** Input material follows **
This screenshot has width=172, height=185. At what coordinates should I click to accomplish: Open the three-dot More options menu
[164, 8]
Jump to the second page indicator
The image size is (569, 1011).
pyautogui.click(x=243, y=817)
** End of Input material **
**Problem requirements:**
The entire listing must be repeated without a single change.

**Response to the task:**
This screenshot has width=172, height=185. At what coordinates should I click to accomplish: Open the three-dot More options menu
[164, 8]
Jump to the second page indicator
The image size is (569, 1011).
pyautogui.click(x=243, y=817)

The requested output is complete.